**WHAT YOU HAVE TO DO**.
Transcribe every record verbatim; no pictures.

[Data records]
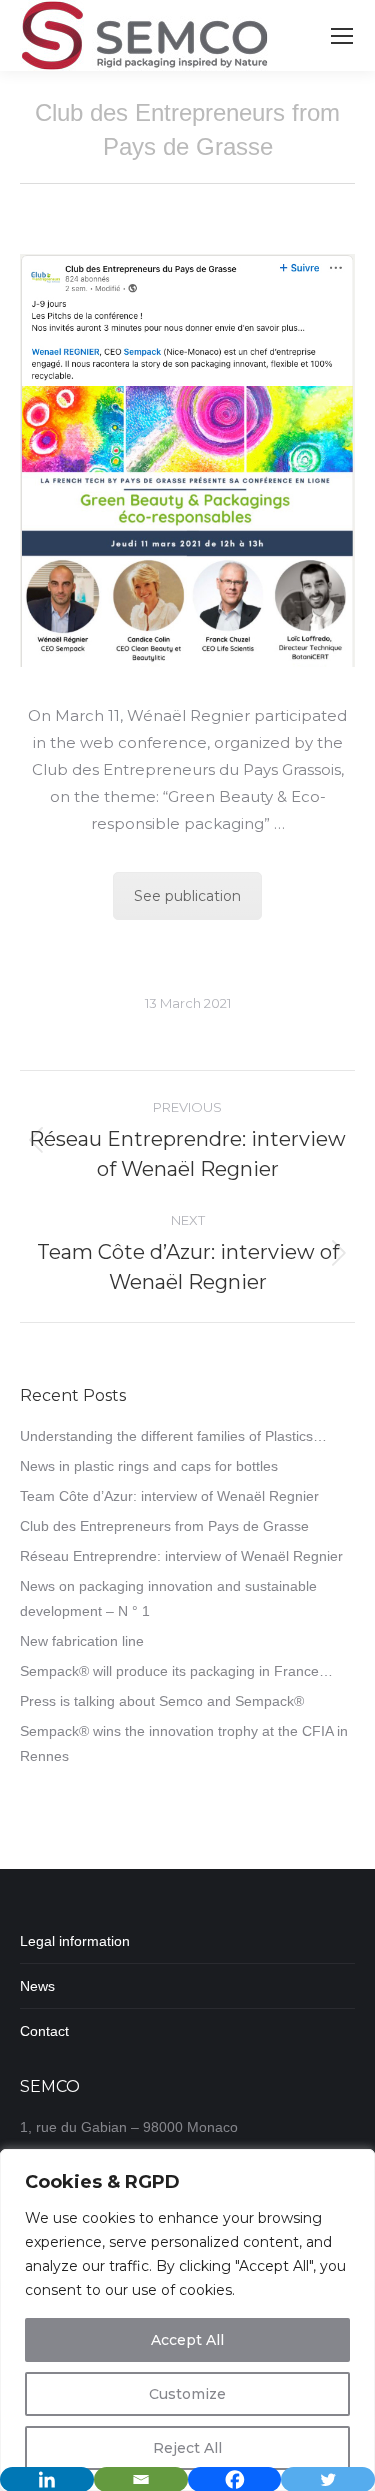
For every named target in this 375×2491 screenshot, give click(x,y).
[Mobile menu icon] (342, 36)
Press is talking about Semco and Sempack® (162, 1701)
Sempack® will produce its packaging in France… (176, 1671)
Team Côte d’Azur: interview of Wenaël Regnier (169, 1496)
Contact (44, 2031)
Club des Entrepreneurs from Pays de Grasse (164, 1526)
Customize (187, 2394)
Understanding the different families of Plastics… (173, 1436)
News (37, 1986)
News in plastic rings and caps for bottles (149, 1466)
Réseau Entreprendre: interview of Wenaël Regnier (181, 1556)
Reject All (187, 2448)
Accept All (187, 2340)
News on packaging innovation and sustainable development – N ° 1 (168, 1598)
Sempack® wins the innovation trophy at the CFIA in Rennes (184, 1743)
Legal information (75, 1941)
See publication (187, 896)
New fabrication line (82, 1641)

**ANSWER TO THE EXERCISE**.
For every named target in this 375×2491 screenshot, give click(x,y).
[Mobile menu icon] (342, 36)
Press is talking about Semco and Sempack® (162, 1701)
Sempack® will produce its packaging in France… (176, 1671)
Team Côte d’Azur: interview of Wenaël Regnier (169, 1496)
Contact (44, 2031)
Club des Entrepreneurs from Pays de Grasse (164, 1526)
Customize (187, 2394)
Understanding the different families of Plastics… (173, 1436)
News (37, 1986)
News in plastic rings and caps for bottles (149, 1466)
Réseau Entreprendre: interview of Wenaël Regnier (181, 1556)
Reject All (187, 2448)
Accept All (187, 2340)
News on packaging innovation and sustainable development – N ° 1 (168, 1598)
Sempack® wins the innovation trophy at the CFIA in Rennes (184, 1743)
Legal information (75, 1941)
See publication (187, 896)
New fabrication line (82, 1641)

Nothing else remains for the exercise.